State and Local Joint Engineering Laboratory for Novel Functional Polymeric Materials, Jiangsu Key Laboratory of Advanced Functional Polymer Design and Application, College of Chemistry, Chemical Engineering and Materials Science , Soochow University , Suzhou 215123 , China.
College of Polymer Science and Engineering, State Key Laboratory of Polymer Materials Engineering , Sichuan University , Chengdu 610065 , China.
Langmuir. 2018 Sep 18;34(37):11034-11041. doi: 10.1021/acs.langmuir.8b01946. Epub 2018 Aug 31.

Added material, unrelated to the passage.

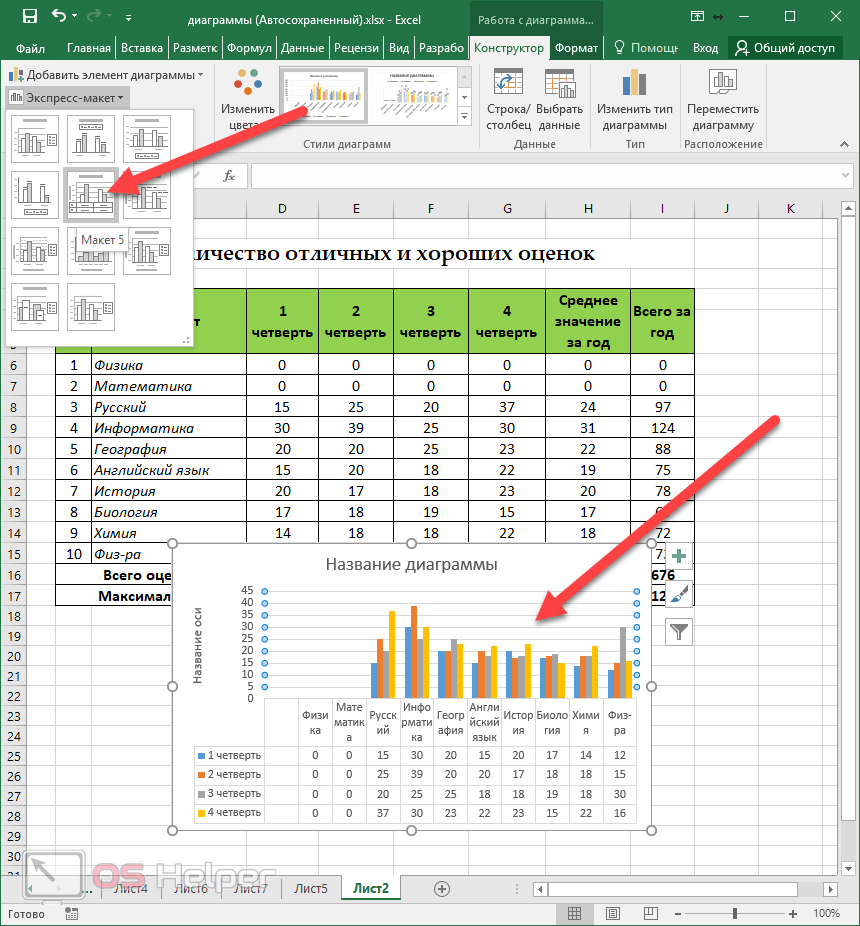The height and width of the screenshot is (926, 860).
Task: Open the Формат ribbon tab
Action: pyautogui.click(x=576, y=48)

Nanoparticle morphology significantly affects the application of nanometer-scale materials. Understanding nanoparticle formation mechanisms and directing morphological control in nanoparticle self-assembly processes have received wide attention. Herein, a series of brush-like amphiphilic liquid crystalline block copolymers, PChEMA - b-POEGMA , containing cholesteryl mesogens with different hydrophobic/hydrophilic block ratios were designed and synthesized. The self-assembly behaviors of the resulting PChEMA - b-POEGMA block copolymers in different solvents (tetrahydrofuran/HO, 1,4-dioxane/HO, and N, N-dimethylformamide) were investigated in detail. Desirable micellar aggregates with well-organized architectures, including short cylindrical micelles, nanofibers, fringed platelets, and ellipsoidal vesicles with smectic micellar cores, were observed in 1,4-dioxane/HO with an increasing hydrophobic block ratio. Although both amphiphilicity and smectic order governed the self-assembly, these two factors were differently balanced in the different solvents. This unique supramolecular system provides a new strategy for the design of advanced functional nanomaterials with tunable morphologies.
纳米颗粒的形态显著影响纳米级材料的应用。理解纳米颗粒的形成机制并在纳米颗粒自组装过程中指导形态控制受到了广泛关注。本文设计并合成了一系列含有不同疏水性/亲水性嵌段比的胆甾醇介晶单元的梳状两亲性液晶嵌段共聚物 PChEMA-b-POEGMA。详细研究了所得 PChEMA-b-POEGMA 嵌段共聚物在不同溶剂(THF/H2O、1,4-二氧六环/H2O 和 DMF/H2O)中的自组装行为。在 1,4-二氧六环/H2O 中,随着疏水性嵌段比例的增加,观察到具有良好有序结构的理想胶束聚集体,包括短圆柱胶束、纳米纤维、边缘盘状胶束和具有向列相胶束核的椭圆形囊泡。尽管两亲性和向列有序性都控制着自组装,但这两个因素在不同的溶剂中得到了不同的平衡。这种独特的超分子体系为设计具有可调形态的先进功能纳米材料提供了新策略。